== Material supplied

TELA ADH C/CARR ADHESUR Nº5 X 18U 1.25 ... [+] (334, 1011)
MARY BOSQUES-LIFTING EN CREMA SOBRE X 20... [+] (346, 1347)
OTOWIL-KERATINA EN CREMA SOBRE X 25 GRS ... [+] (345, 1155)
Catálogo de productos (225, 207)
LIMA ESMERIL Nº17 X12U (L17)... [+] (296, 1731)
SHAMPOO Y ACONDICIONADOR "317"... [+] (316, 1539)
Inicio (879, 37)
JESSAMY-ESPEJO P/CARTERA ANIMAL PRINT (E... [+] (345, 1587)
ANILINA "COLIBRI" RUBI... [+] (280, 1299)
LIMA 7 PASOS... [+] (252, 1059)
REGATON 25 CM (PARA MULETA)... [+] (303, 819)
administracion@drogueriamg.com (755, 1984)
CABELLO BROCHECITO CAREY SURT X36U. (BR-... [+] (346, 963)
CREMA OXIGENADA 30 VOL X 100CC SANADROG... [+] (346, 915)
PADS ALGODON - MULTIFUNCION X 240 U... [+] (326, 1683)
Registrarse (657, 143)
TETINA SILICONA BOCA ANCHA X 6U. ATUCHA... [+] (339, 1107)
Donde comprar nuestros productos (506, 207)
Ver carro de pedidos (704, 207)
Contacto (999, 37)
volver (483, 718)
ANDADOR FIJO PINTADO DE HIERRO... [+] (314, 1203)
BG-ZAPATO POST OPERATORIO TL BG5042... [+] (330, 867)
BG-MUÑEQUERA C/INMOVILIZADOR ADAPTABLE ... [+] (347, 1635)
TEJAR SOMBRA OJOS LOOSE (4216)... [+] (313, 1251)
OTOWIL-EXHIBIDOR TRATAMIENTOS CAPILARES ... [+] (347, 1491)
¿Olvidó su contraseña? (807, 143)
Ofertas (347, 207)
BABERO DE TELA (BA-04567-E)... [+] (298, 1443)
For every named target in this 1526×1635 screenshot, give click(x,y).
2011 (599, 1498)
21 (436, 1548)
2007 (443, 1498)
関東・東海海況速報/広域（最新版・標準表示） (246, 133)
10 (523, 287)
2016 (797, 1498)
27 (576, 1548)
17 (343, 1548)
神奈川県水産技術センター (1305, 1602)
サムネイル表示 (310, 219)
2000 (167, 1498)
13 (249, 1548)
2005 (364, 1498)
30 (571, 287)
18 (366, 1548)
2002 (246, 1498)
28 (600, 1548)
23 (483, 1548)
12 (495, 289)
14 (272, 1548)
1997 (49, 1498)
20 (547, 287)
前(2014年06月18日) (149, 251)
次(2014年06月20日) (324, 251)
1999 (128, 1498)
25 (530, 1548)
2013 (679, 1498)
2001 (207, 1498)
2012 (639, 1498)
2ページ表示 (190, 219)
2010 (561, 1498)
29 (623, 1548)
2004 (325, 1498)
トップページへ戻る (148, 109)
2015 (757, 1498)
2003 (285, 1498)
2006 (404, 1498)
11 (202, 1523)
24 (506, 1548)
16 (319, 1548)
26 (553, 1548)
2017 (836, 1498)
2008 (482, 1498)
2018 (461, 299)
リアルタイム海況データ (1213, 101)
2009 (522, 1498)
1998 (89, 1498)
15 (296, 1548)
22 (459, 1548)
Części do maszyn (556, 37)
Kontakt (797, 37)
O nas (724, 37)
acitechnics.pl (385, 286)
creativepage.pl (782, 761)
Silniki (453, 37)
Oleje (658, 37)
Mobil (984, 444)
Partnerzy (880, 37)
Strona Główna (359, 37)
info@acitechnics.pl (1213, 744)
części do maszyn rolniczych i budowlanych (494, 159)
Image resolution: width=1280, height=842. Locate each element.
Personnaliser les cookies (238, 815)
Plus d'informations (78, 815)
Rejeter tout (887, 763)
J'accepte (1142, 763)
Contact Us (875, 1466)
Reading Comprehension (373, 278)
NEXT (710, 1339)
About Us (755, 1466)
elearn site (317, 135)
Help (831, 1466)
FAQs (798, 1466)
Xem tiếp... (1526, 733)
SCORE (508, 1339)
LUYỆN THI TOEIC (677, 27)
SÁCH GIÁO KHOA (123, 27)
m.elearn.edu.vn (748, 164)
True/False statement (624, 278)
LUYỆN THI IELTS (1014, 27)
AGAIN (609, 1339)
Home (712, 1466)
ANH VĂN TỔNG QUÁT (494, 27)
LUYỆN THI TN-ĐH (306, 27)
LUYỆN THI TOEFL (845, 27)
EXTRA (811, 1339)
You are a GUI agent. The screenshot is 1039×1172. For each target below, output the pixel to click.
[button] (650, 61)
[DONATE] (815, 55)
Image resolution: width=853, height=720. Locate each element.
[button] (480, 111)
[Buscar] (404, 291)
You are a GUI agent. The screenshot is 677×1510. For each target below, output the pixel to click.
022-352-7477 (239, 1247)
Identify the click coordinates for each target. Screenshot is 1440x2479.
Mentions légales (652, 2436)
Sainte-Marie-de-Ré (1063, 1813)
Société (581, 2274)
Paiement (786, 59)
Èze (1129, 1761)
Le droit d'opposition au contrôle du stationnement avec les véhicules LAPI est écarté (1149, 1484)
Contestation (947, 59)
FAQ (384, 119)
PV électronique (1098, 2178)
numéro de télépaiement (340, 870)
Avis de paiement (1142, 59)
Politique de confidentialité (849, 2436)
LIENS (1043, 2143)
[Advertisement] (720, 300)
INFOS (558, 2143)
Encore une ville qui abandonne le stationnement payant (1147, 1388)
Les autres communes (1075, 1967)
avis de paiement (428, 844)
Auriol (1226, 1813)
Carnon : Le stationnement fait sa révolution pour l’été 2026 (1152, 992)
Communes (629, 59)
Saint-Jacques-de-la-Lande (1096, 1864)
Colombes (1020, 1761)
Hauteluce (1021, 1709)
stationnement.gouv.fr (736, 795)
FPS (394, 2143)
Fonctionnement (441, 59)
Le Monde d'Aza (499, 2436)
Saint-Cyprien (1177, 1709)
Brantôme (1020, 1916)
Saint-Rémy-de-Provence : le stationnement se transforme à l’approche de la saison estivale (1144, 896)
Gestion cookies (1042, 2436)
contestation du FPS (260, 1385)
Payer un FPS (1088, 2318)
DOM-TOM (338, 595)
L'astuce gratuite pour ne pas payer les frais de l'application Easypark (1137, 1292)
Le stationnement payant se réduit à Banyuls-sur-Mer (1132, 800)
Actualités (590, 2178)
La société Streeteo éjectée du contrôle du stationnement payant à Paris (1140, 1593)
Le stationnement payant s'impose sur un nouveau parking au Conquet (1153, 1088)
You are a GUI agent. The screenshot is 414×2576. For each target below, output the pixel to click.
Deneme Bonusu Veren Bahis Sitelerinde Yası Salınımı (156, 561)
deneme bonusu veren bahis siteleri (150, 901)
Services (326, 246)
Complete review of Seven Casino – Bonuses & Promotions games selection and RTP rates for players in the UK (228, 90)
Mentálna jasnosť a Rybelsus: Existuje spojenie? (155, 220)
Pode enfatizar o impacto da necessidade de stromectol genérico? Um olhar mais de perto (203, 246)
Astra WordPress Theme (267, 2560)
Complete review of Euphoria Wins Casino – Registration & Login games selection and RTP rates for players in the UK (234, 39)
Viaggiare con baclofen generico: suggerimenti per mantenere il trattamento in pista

====

Recast all of the entries above as a JSON list of strings, with one string for each line and blank lines left out.

[
  "TELA ADH C/CARR ADHESUR Nº5 X 18U 1.25 ... [+] (334, 1011)",
  "MARY BOSQUES-LIFTING EN CREMA SOBRE X 20... [+] (346, 1347)",
  "OTOWIL-KERATINA EN CREMA SOBRE X 25 GRS ... [+] (345, 1155)",
  "Catálogo de productos (225, 207)",
  "LIMA ESMERIL Nº17 X12U (L17)... [+] (296, 1731)",
  "SHAMPOO Y ACONDICIONADOR \"317\"... [+] (316, 1539)",
  "Inicio (879, 37)",
  "JESSAMY-ESPEJO P/CARTERA ANIMAL PRINT (E... [+] (345, 1587)",
  "ANILINA \"COLIBRI\" RUBI... [+] (280, 1299)",
  "LIMA 7 PASOS... [+] (252, 1059)",
  "REGATON 25 CM (PARA MULETA)... [+] (303, 819)",
  "administracion@drogueriamg.com (755, 1984)",
  "CABELLO BROCHECITO CAREY SURT X36U. (BR-... [+] (346, 963)",
  "CREMA OXIGENADA 30 VOL X 100CC SANADROG... [+] (346, 915)",
  "PADS ALGODON - MULTIFUNCION X 240 U... [+] (326, 1683)",
  "Registrarse (657, 143)",
  "TETINA SILICONA BOCA ANCHA X 6U. ATUCHA... [+] (339, 1107)",
  "Donde comprar nuestros productos (506, 207)",
  "Ver carro de pedidos (704, 207)",
  "Contacto (999, 37)",
  "volver (483, 718)",
  "ANDADOR FIJO PINTADO DE HIERRO... [+] (314, 1203)",
  "BG-ZAPATO POST OPERATORIO TL BG5042... [+] (330, 867)",
  "BG-MUÑEQUERA C/INMOVILIZADOR ADAPTABLE ... [+] (347, 1635)",
  "TEJAR SOMBRA OJOS LOOSE (4216)... [+] (313, 1251)",
  "OTOWIL-EXHIBIDOR TRATAMIENTOS CAPILARES ... [+] (347, 1491)",
  "¿Olvidó su contraseña? (807, 143)",
  "Ofertas (347, 207)",
  "BABERO DE TELA (BA-04567-E)... [+] (298, 1443)",
  "For every named target in this 1526×1635 screenshot, give click(x,y).",
  "2011 (599, 1498)",
  "21 (436, 1548)",
  "2007 (443, 1498)",
  "関東・東海海況速報/広域（最新版・標準表示） (246, 133)",
  "10 (523, 287)",
  "2016 (797, 1498)",
  "27 (576, 1548)",
  "17 (343, 1548)",
  "神奈川県水産技術センター (1305, 1602)",
  "サムネイル表示 (310, 219)",
  "2000 (167, 1498)",
  "13 (249, 1548)",
  "2005 (364, 1498)",
  "30 (571, 287)",
  "18 (366, 1548)",
  "2002 (246, 1498)",
  "28 (600, 1548)",
  "23 (483, 1548)",
  "12 (495, 289)",
  "14 (272, 1548)",
  "1997 (49, 1498)",
  "20 (547, 287)",
  "前(2014年06月18日) (149, 251)",
  "次(2014年06月20日) (324, 251)",
  "1999 (128, 1498)",
  "25 (530, 1548)",
  "2013 (679, 1498)",
  "2001 (207, 1498)",
  "2012 (639, 1498)",
  "2ページ表示 (190, 219)",
  "2010 (561, 1498)",
  "29 (623, 1548)",
  "2004 (325, 1498)",
  "トップページへ戻る (148, 109)",
  "2015 (757, 1498)",
  "2003 (285, 1498)",
  "2006 (404, 1498)",
  "11 (202, 1523)",
  "24 (506, 1548)",
  "16 (319, 1548)",
  "26 (553, 1548)",
  "2017 (836, 1498)",
  "2008 (482, 1498)",
  "2018 (461, 299)",
  "リアルタイム海況データ (1213, 101)",
  "2009 (522, 1498)",
  "1998 (89, 1498)",
  "15 (296, 1548)",
  "22 (459, 1548)",
  "Części do maszyn (556, 37)",
  "Kontakt (797, 37)",
  "O nas (724, 37)",
  "acitechnics.pl (385, 286)",
  "creativepage.pl (782, 761)",
  "Silniki (453, 37)",
  "Oleje (658, 37)",
  "Mobil (984, 444)",
  "Partnerzy (880, 37)",
  "Strona Główna (359, 37)",
  "info@acitechnics.pl (1213, 744)",
  "części do maszyn rolniczych i budowlanych (494, 159)",
  "Image resolution: width=1280, height=842. Locate each element.",
  "Personnaliser les cookies (238, 815)",
  "Plus d'informations (78, 815)",
  "Rejeter tout (887, 763)",
  "J'accepte (1142, 763)",
  "Contact Us (875, 1466)",
  "Reading Comprehension (373, 278)",
  "NEXT (710, 1339)",
  "About Us (755, 1466)",
  "elearn site (317, 135)",
  "Help (831, 1466)",
  "FAQs (798, 1466)",
  "Xem tiếp... (1526, 733)",
  "SCORE (508, 1339)",
  "LUYỆN THI TOEIC (677, 27)",
  "SÁCH GIÁO KHOA (123, 27)",
  "m.elearn.edu.vn (748, 164)",
  "True/False statement (624, 278)",
  "LUYỆN THI IELTS (1014, 27)",
  "AGAIN (609, 1339)",
  "Home (712, 1466)",
  "ANH VĂN TỔNG QUÁT (494, 27)",
  "LUYỆN THI TN-ĐH (306, 27)",
  "LUYỆN THI TOEFL (845, 27)",
  "EXTRA (811, 1339)",
  "You are a GUI agent. The screenshot is 1039×1172. For each target below, output the pixel to click.",
  "[button] (650, 61)",
  "[DONATE] (815, 55)",
  "Image resolution: width=853, height=720. Locate each element.",
  "[button] (480, 111)",
  "[Buscar] (404, 291)",
  "You are a GUI agent. The screenshot is 677×1510. For each target below, output the pixel to click.",
  "022-352-7477 (239, 1247)",
  "Identify the click coordinates for each target. Screenshot is 1440x2479.",
  "Mentions légales (652, 2436)",
  "Sainte-Marie-de-Ré (1063, 1813)",
  "Société (581, 2274)",
  "Paiement (786, 59)",
  "Èze (1129, 1761)",
  "Le droit d'opposition au contrôle du stationnement avec les véhicules LAPI est écarté (1149, 1484)",
  "Contestation (947, 59)",
  "FAQ (384, 119)",
  "PV électronique (1098, 2178)",
  "numéro de télépaiement (340, 870)",
  "Avis de paiement (1142, 59)",
  "Politique de confidentialité (849, 2436)",
  "LIENS (1043, 2143)",
  "[Advertisement] (720, 300)",
  "INFOS (558, 2143)",
  "Encore une ville qui abandonne le stationnement payant (1147, 1388)",
  "Les autres communes (1075, 1967)",
  "avis de paiement (428, 844)",
  "Auriol (1226, 1813)",
  "Carnon : Le stationnement fait sa révolution pour l’été 2026 (1152, 992)",
  "Communes (629, 59)",
  "Saint-Jacques-de-la-Lande (1096, 1864)",
  "Colombes (1020, 1761)",
  "Hauteluce (1021, 1709)",
  "stationnement.gouv.fr (736, 795)",
  "FPS (394, 2143)",
  "Fonctionnement (441, 59)",
  "Le Monde d'Aza (499, 2436)",
  "Saint-Cyprien (1177, 1709)",
  "Brantôme (1020, 1916)",
  "Saint-Rémy-de-Provence : le stationnement se transforme à l’approche de la saison estivale (1144, 896)",
  "Gestion cookies (1042, 2436)",
  "contestation du FPS (260, 1385)",
  "Payer un FPS (1088, 2318)",
  "DOM-TOM (338, 595)",
  "L'astuce gratuite pour ne pas payer les frais de l'application Easypark (1137, 1292)",
  "Le stationnement payant se réduit à Banyuls-sur-Mer (1132, 800)",
  "Actualités (590, 2178)",
  "La société Streeteo éjectée du contrôle du stationnement payant à Paris (1140, 1593)",
  "Le stationnement payant s'impose sur un nouveau parking au Conquet (1153, 1088)",
  "You are a GUI agent. The screenshot is 414×2576. For each target below, output the pixel to click.",
  "Deneme Bonusu Veren Bahis Sitelerinde Yası Salınımı (156, 561)",
  "deneme bonusu veren bahis siteleri (150, 901)",
  "Services (326, 246)",
  "Complete review of Seven Casino – Bonuses & Promotions games selection and RTP rates for players in the UK (228, 90)",
  "Mentálna jasnosť a Rybelsus: Existuje spojenie? (155, 220)",
  "Pode enfatizar o impacto da necessidade de stromectol genérico? Um olhar mais de perto (203, 246)",
  "Astra WordPress Theme (267, 2560)",
  "Complete review of Euphoria Wins Casino – Registration & Login games selection and RTP rates for players in the UK (234, 39)",
  "Viaggiare con baclofen generico: suggerimenti per mantenere il trattamento in pista"
]